Risks and unanswered questions​

  • Server-side enforcement and opt-out durability: While Microsoft documents the suggested-content toggle, some users have reported intermittent disappearance of settings or inconsistent opt-out behavior in older builds. If you see unexpected suggestions reappear, re-check the toggle and test on a clean account to determine whether the behavior is account- or device-scoped. Community posts indicate this can be an area of friction.
  • Telemetry signals driving prompts: Microsoft hasn’t published the full decision tree that determines which accounts see what prompt. That lack of transparency complicates reproducibility for IT admins and privacy-focused users.
  • Business and enterprise impact: While the current prompt targets Microsoft 365 Family subscribers (consumer accounts), similar approaches could be extended to other subscription types, which could raise questions in corporate environments if prompts appear for managed or hybrid accounts.
Flagged claim: the exact account/device signals used to select which Microsoft 365 Family subscribers see the prompt are not published in the build notes. If that level of detail matters for your environment, treat the deployment as a test and demand reproducible steps in your lab before rolling any guidance to end users.

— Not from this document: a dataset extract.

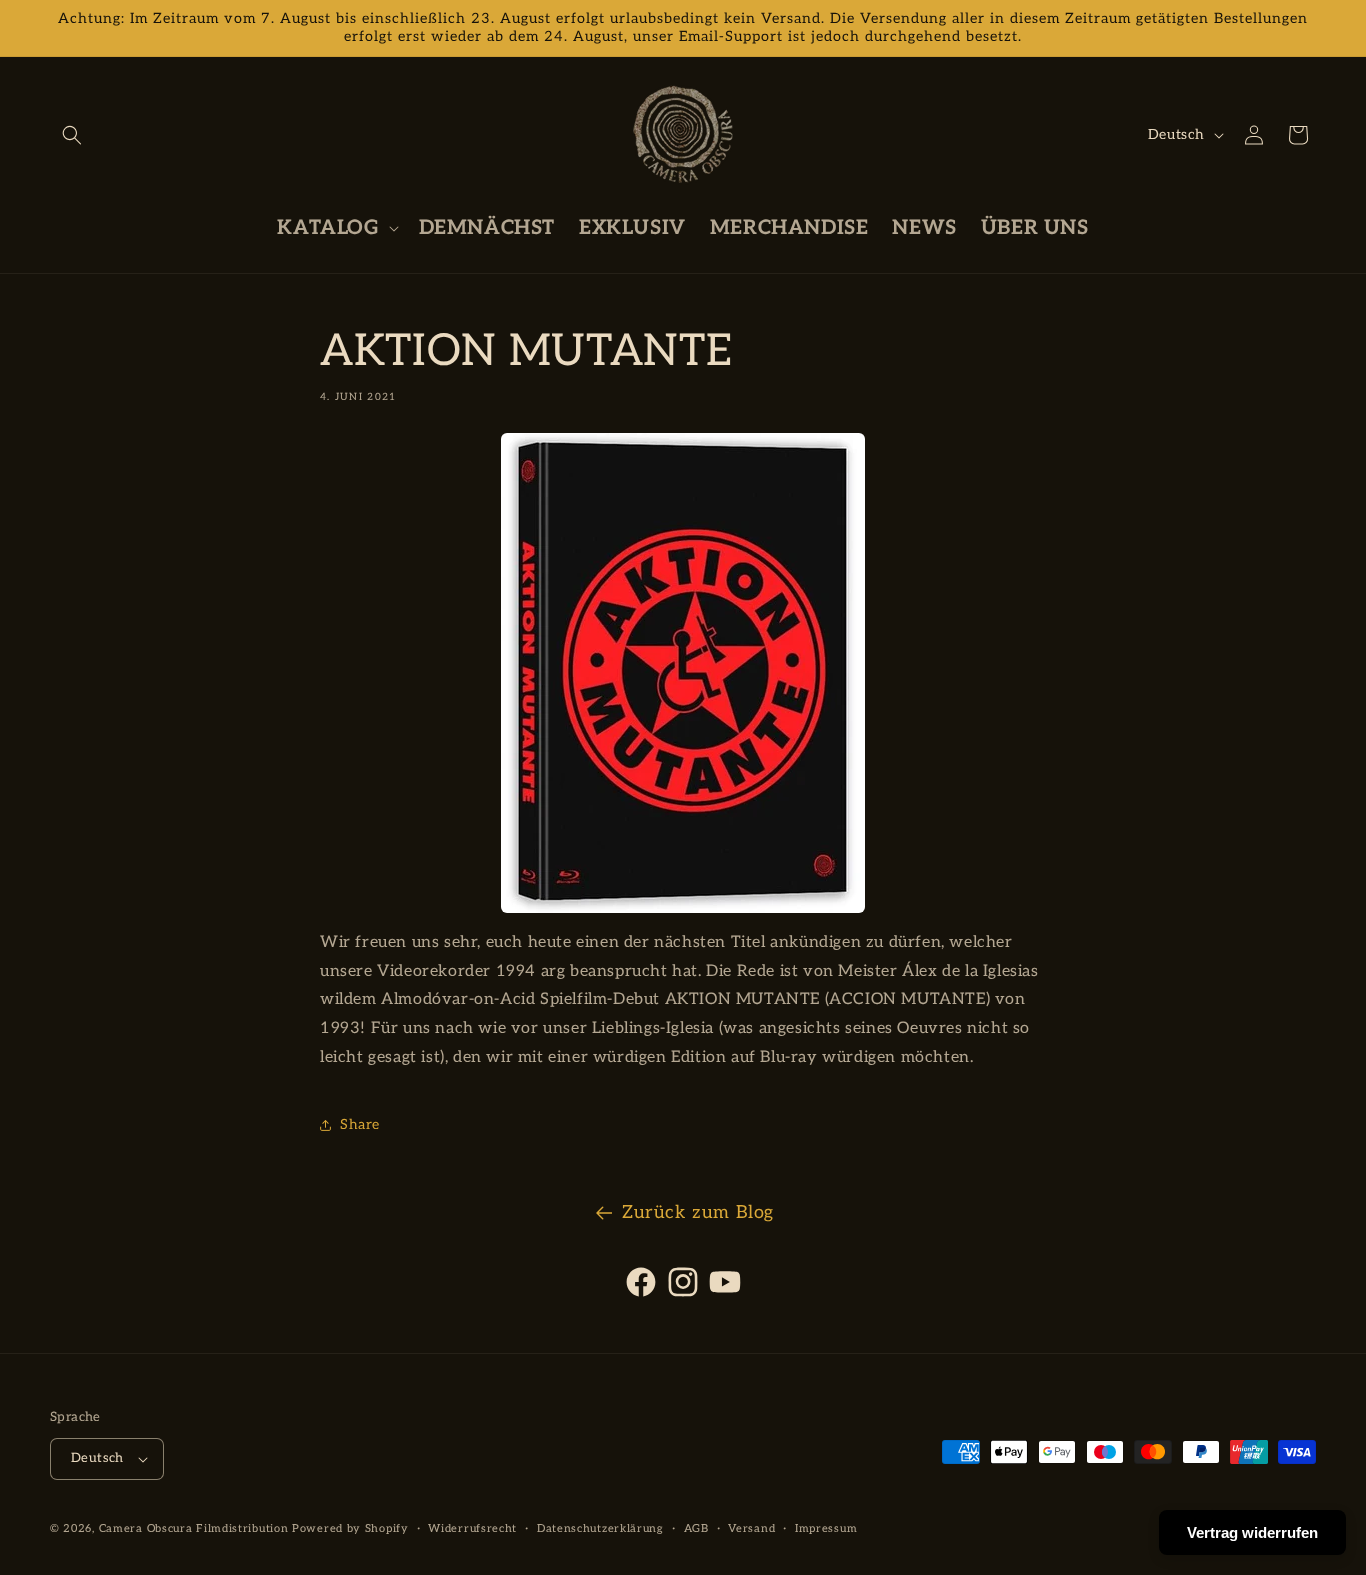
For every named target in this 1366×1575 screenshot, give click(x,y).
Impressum (826, 1528)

Verdict — incremental update with outsized policy implications​

Windows 11 Insider Preview Build 26220.7859 is, technically, a lightweight maintenance release. The reliability fixes are welcome for users who’ve seen the File Explorer focus jump or flaky system tray icon behavior. At the same time, the Microsoft 365 upgrade prompt — small, targeted and easily disabled — is an example of a broader trend: the operating system is increasingly a channel for Microsoft’s subscription offerings.
From a product perspective, this may improve discoverability for users who genuinely benefit from plan changes. From a policy and privacy standpoint, it underscores the importance of clear opt-out controls, transparent signal usage, and administrative tools to manage consumer experiences at scale. Microsoft has provided an in-OS toggle and standard admin controls exist for more aggressive suppression, but the rollout model (CFR) and limited transparency around targeting raise valid questions for enterprises and privacy-conscious users.
Insiders who test this build should validate the reliability fixes on representative hardware and confirm whether the Microsoft 365 tile appears for their account. Administrators should update helpdesk guidance, consider policy-level suppression if they don’t want these prompts, and treat the feature as a staged test rather than a fully baked platform change until Microsoft lifts the CFR gates.

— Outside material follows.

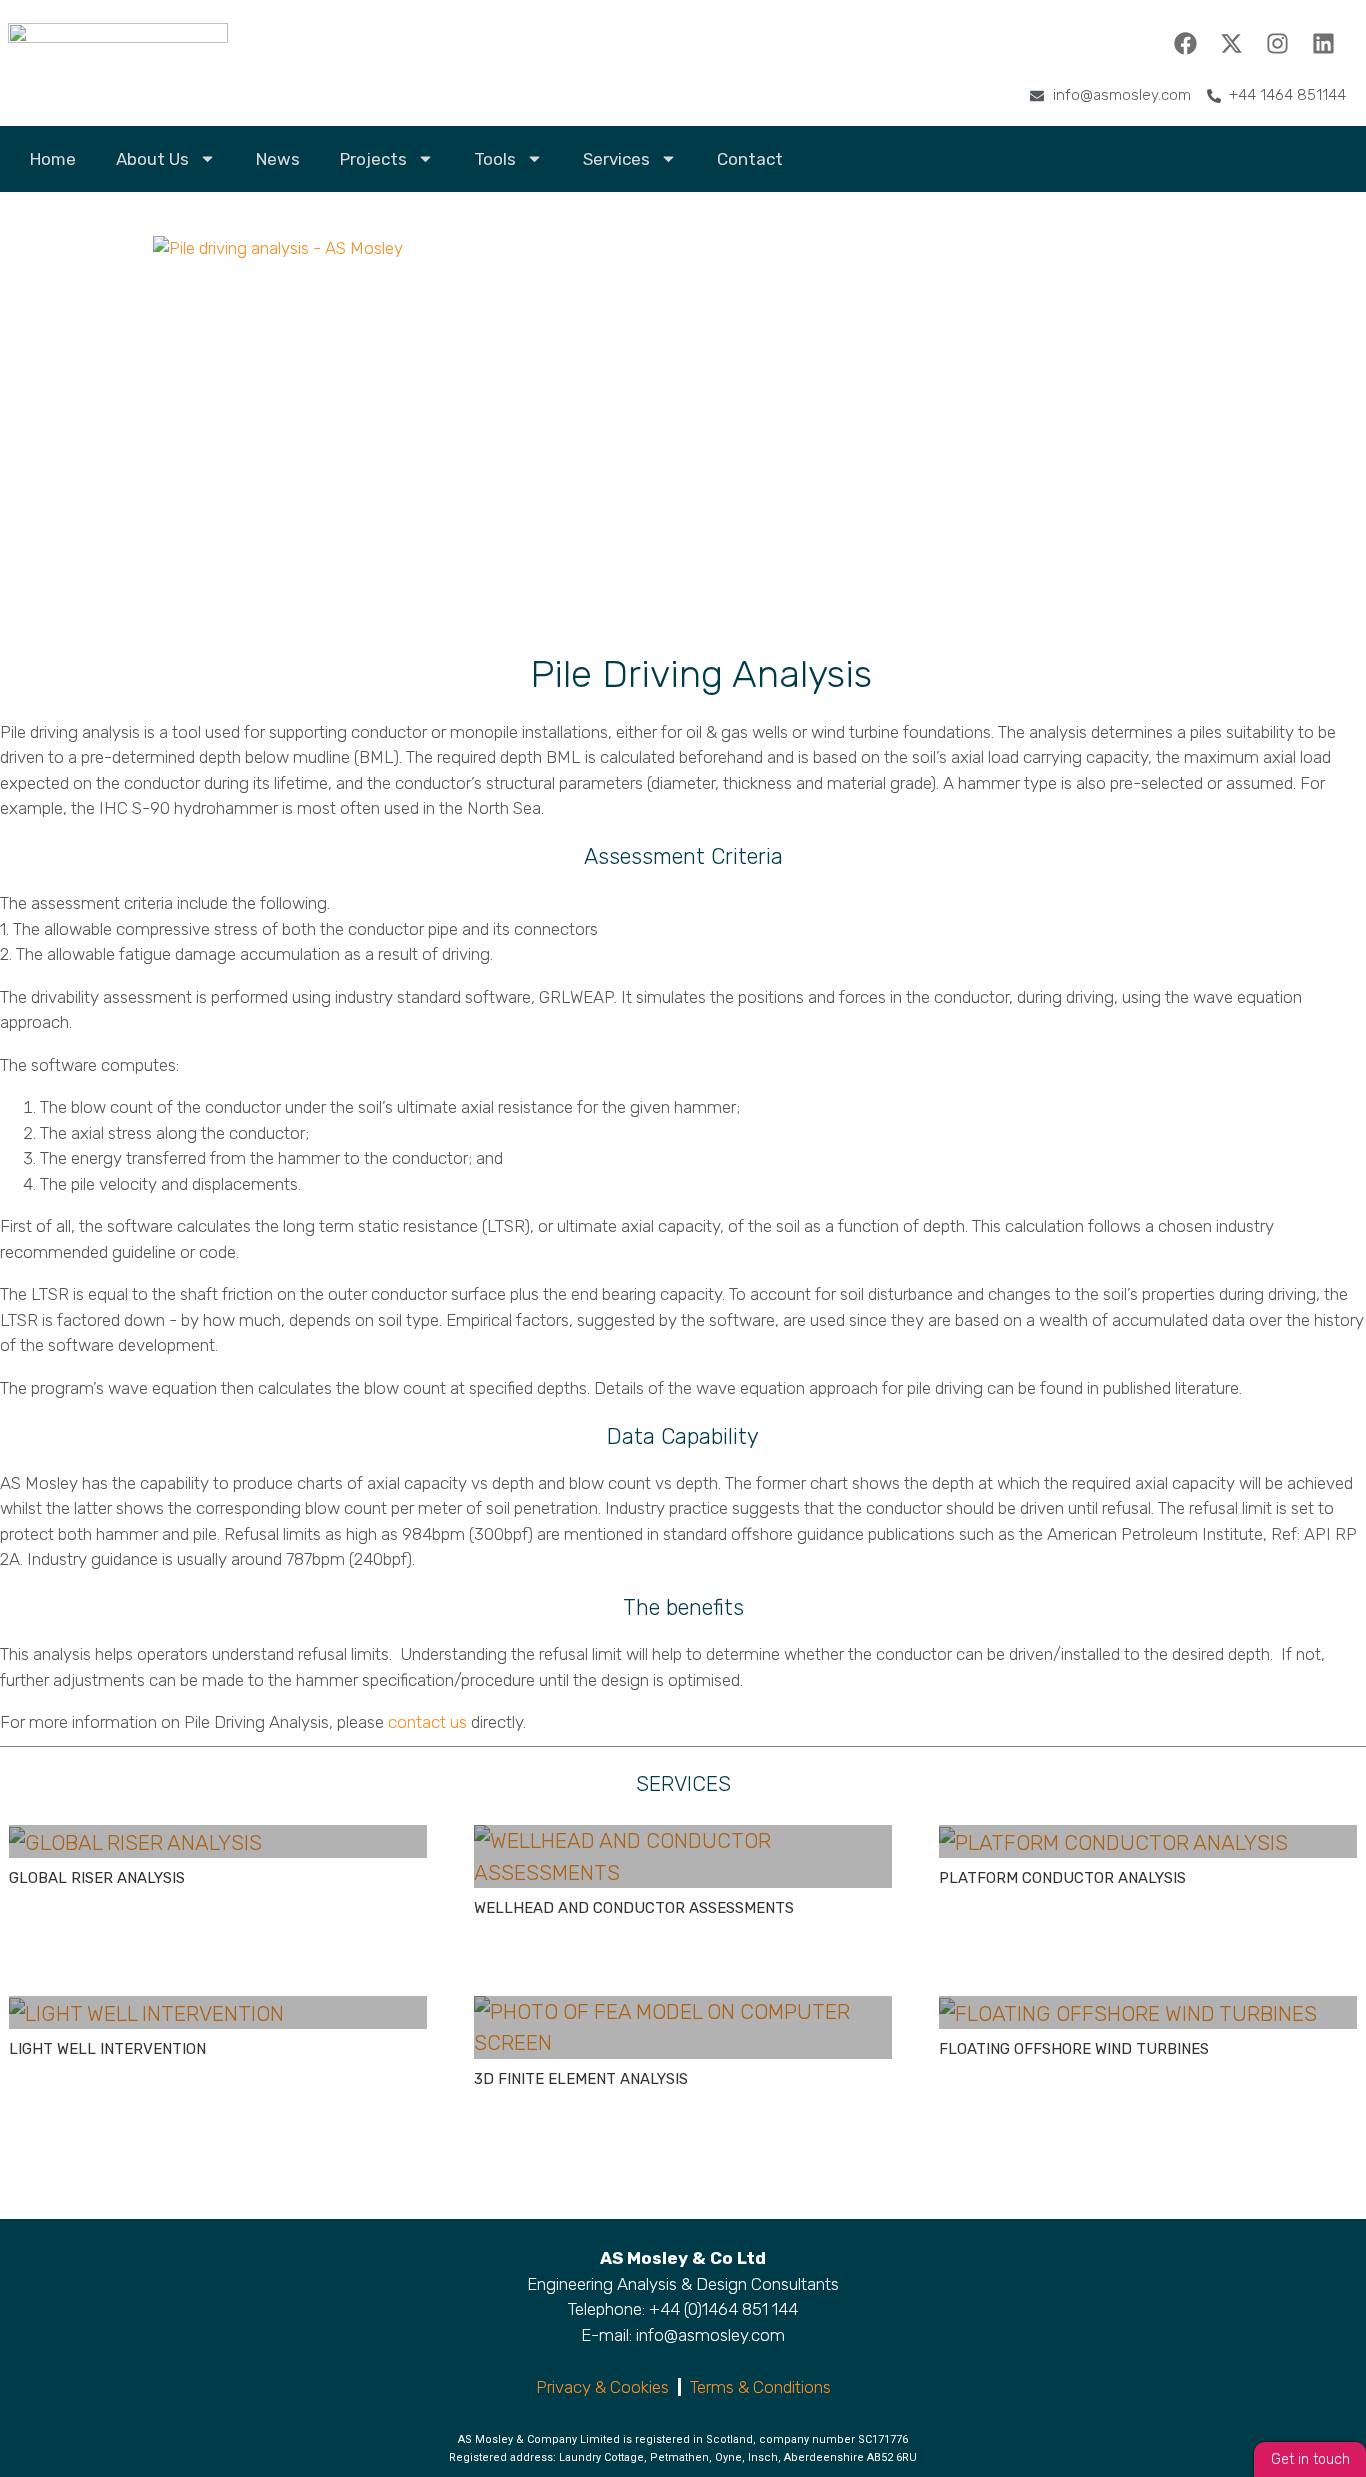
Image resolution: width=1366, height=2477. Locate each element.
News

Practical checklist — quick actions you can take now​

  • Check your build: confirm your device shows Build 26220.7859 (KB5077223) in Settings → System → About.
  • If the Microsoft 365 prompt appears and you want it gone: Settings → Privacy & security → General → turn off Show me suggested content in the Settings app.
  • Test taskbar system tray and File Explorer behavior after the update to validate the fixes in your workflow.
  • For admins: pilot Group Policy or MDM controls to suppress consumer experiences before rolling them to the organization.

Windows 11’s 26220.7859 build is a small step forward in reliability and a reminder that Microsoft’s product strategy for Windows increasingly weaves subscription prompts into core UI surfaces. The engineering fixes are useful; the subscription tile is a policy conversation worth having — and, importantly, it’s easily reversible for users who prefer a Settings app free of promotional suggestions.